EXTRACT TO READ:
================
Up Next
Go up to Top
Go forward to Adaptors

Generic Algorithms

The C++ Standard Library specification of generic algorithms places requirements not only on the syntax (interfaces) and semantics (input/output relations) of the algorithms, but also on the computing time the algorithms are allowed to take. Most of the fundamental data processing algorithms specified have O(N) (linear time) or O(N logN) bounds, but in a few cases O(N2) (quadratic) worst case time behavior is permitted. Such bounds were specified wherever there were algorithms known, such as quicksort, that were significantly faster than other algorithms in the average case, and the cases that could cause quadratic behavior were rarely encountered in practice. It would be much more satisfactory, however, if these bounds could be tightened, disallowing quadratic behavior for these generic algorithms entirely. The following papers show how this goal can be achieved.
================
EXTRACTED MATERIAL:
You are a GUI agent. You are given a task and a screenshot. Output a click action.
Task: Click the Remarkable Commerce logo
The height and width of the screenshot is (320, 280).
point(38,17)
================
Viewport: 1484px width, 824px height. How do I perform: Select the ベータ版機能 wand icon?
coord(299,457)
================
REQUIRED ACTIONS:
1) Summarize the page on generic algorithms in two sentences.
2) According to the page on generic algorithms, which algorithm is named as an example of one significantly faster than others in the average case?
3) Rewrite the page on generic algorithms from "The C++ Standard" up to and including "can be achieved.", substituting "introsort" for "quicksort".

RESULTS FOR EACH TASK:
1) The C++ Standard Library specification sets requirements on the syntax, semantics and computing time of generic algorithms, mostly with linear or O(N logN) bounds but with quadratic worst-case behavior permitted in a few cases where known algorithms such as quicksort were much faster on average and quadratic cases were rare in practice. Tightening these bounds to disallow quadratic behavior entirely would be more satisfactory, and the papers that follow show how this can be achieved.

2) Quicksort.

3)
The C++ Standard Library specification of generic algorithms places requirements not only on the syntax (interfaces) and semantics (input/output relations) of the algorithms, but also on the computing time the algorithms are allowed to take. Most of the fundamental data processing algorithms specified have O(N) (linear time) or O(N logN) bounds, but in a few cases O(N2) (quadratic) worst case time behavior is permitted. Such bounds were specified wherever there were algorithms known, such as introsort, that were significantly faster than other algorithms in the average case, and the cases that could cause quadratic behavior were rarely encountered in practice. It would be much more satisfactory, however, if these bounds could be tightened, disallowing quadratic behavior for these generic algorithms entirely. The following papers show how this goal can be achieved.